INSTRUCTIONS FOR THE TASK:
Please reproduce the lines of the records below from the one holding "Image resolution: width=488" through the one holding "Open camera icon to attach photo", inclusive, skipping all pictures.

SUPPLIED DATA:
● ● ● ● ● ● ●

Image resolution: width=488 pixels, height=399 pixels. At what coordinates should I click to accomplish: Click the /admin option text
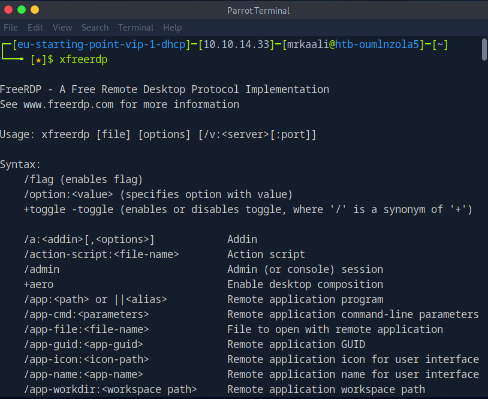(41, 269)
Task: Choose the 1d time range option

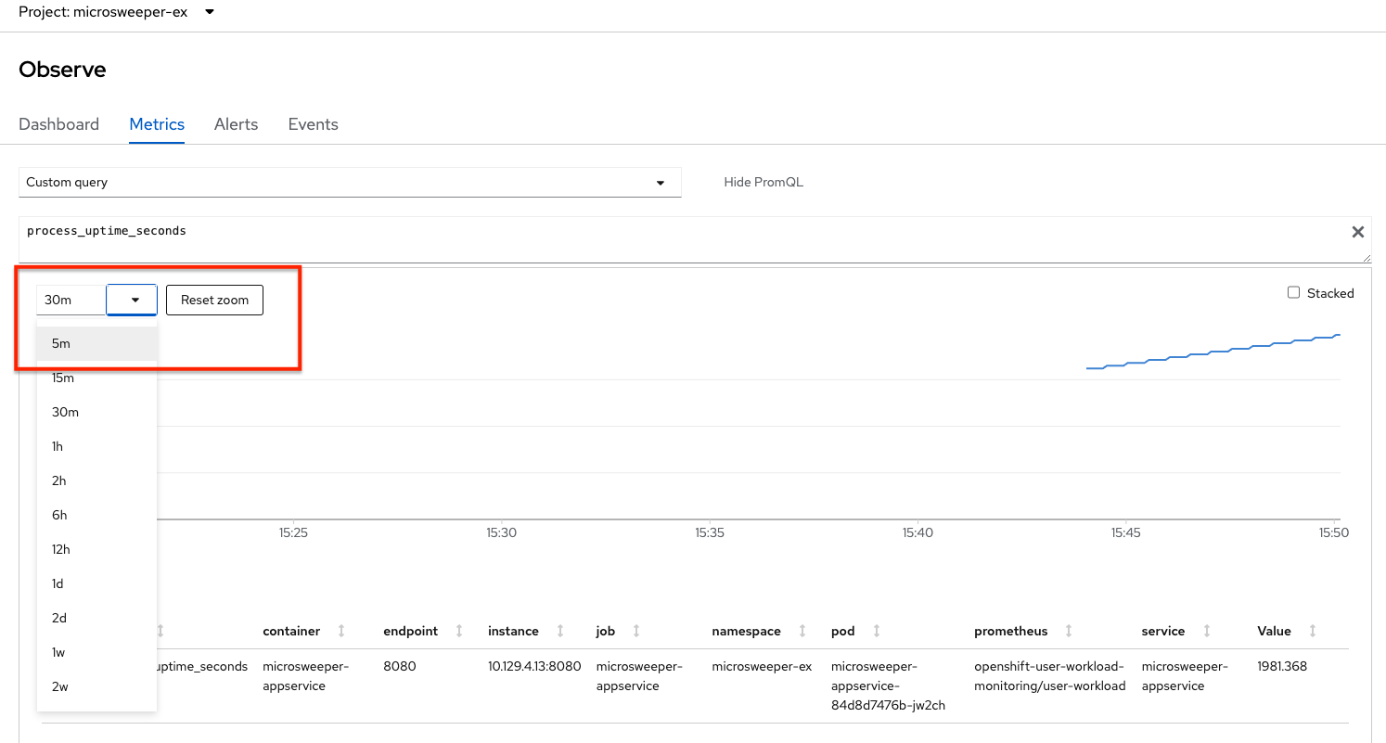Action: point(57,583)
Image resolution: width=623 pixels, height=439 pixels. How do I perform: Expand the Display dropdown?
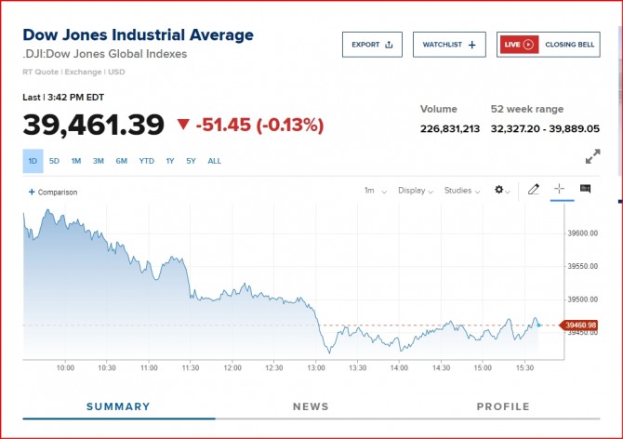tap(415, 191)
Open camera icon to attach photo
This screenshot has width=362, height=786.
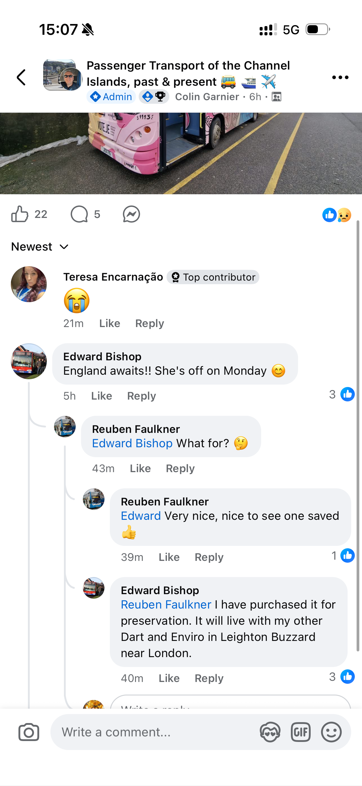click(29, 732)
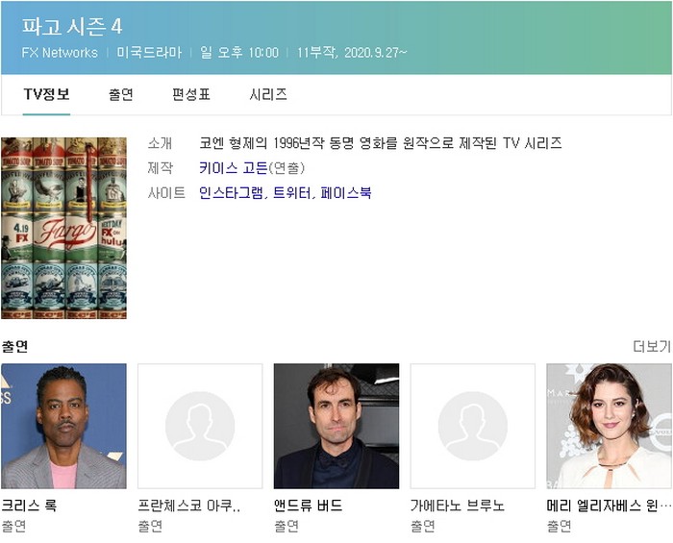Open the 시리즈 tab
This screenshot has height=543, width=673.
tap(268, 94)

● ● ● ● ● ● ●

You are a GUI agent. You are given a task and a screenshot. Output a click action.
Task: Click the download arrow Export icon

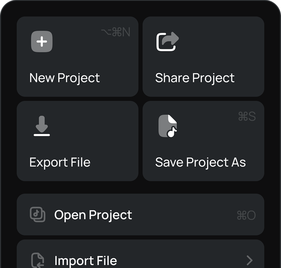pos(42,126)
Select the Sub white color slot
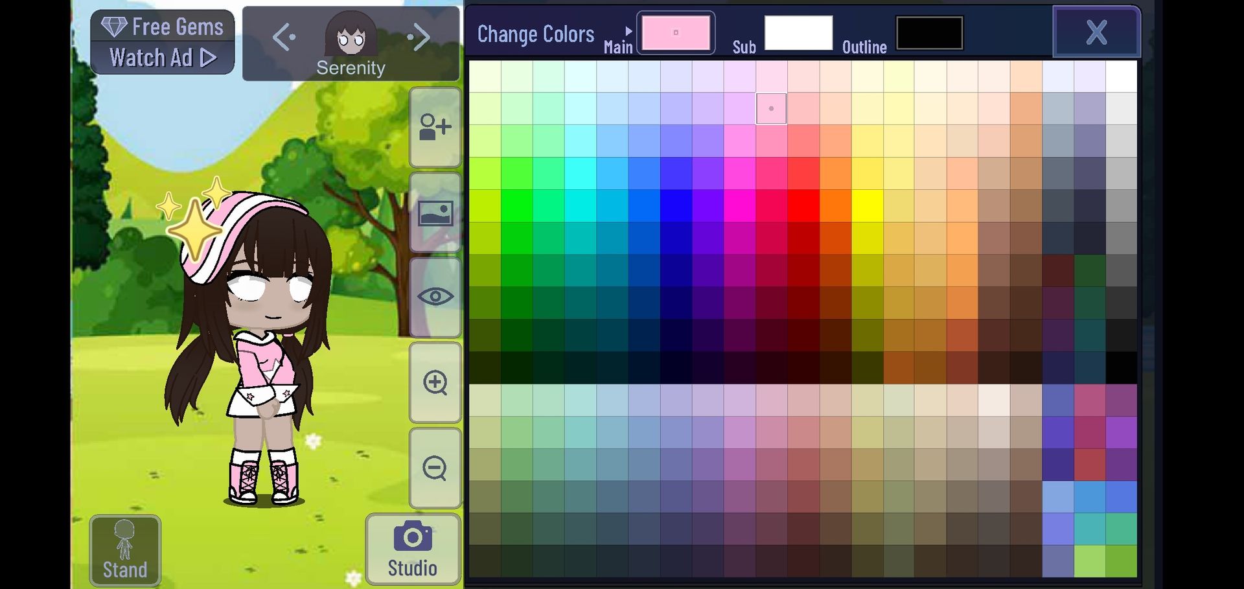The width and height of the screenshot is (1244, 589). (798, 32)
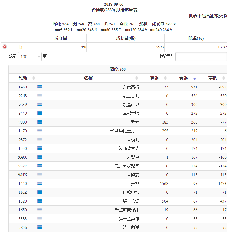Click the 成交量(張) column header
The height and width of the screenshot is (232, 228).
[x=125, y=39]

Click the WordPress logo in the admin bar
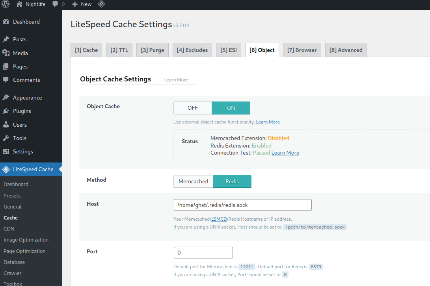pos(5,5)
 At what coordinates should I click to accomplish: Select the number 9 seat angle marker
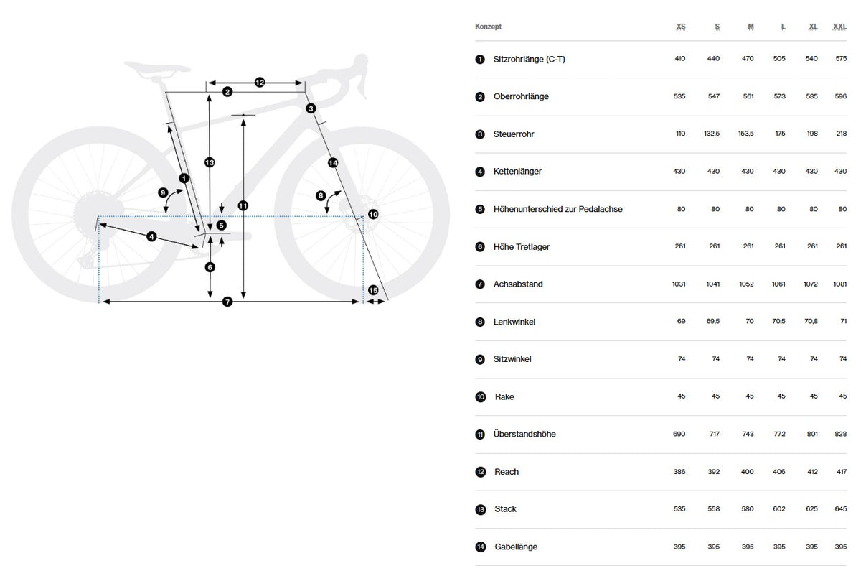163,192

● ● ● ● ● ● ●

SOLUTION FOR THIS EXERCISE:
Image resolution: width=488 pixels, height=399 pixels. At what coordinates should I click to accomplish: Click the /admin option text
(41, 269)
Task: Choose the 1d time range option

Action: point(57,583)
Image resolution: width=623 pixels, height=439 pixels. How do I perform: Expand the Display dropdown?
tap(415, 191)
Open camera icon to attach photo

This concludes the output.